(RECORDS FOR THIS EXERCISE)
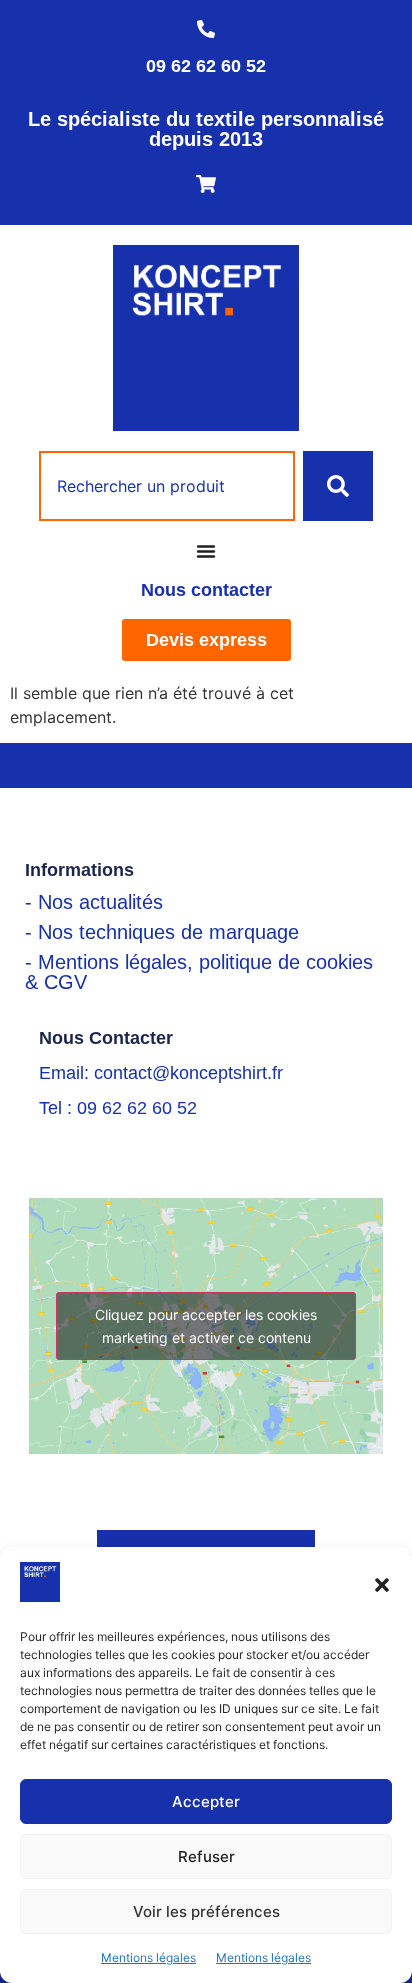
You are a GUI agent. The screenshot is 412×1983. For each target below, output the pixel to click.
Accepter (206, 1801)
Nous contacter (206, 590)
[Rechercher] (338, 486)
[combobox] (167, 486)
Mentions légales (148, 1957)
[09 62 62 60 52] (206, 29)
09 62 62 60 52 (206, 66)
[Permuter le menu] (206, 551)
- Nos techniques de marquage (162, 932)
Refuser (206, 1856)
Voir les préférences (206, 1911)
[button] (382, 1585)
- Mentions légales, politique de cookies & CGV (199, 972)
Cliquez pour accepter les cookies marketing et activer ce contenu (206, 1326)
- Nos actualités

(TASK REQUIREMENTS)
Count up the lines in the material above that contain the string "Mentions", then state that figure alone.

(ANSWER FOR THIS EXERCISE)
2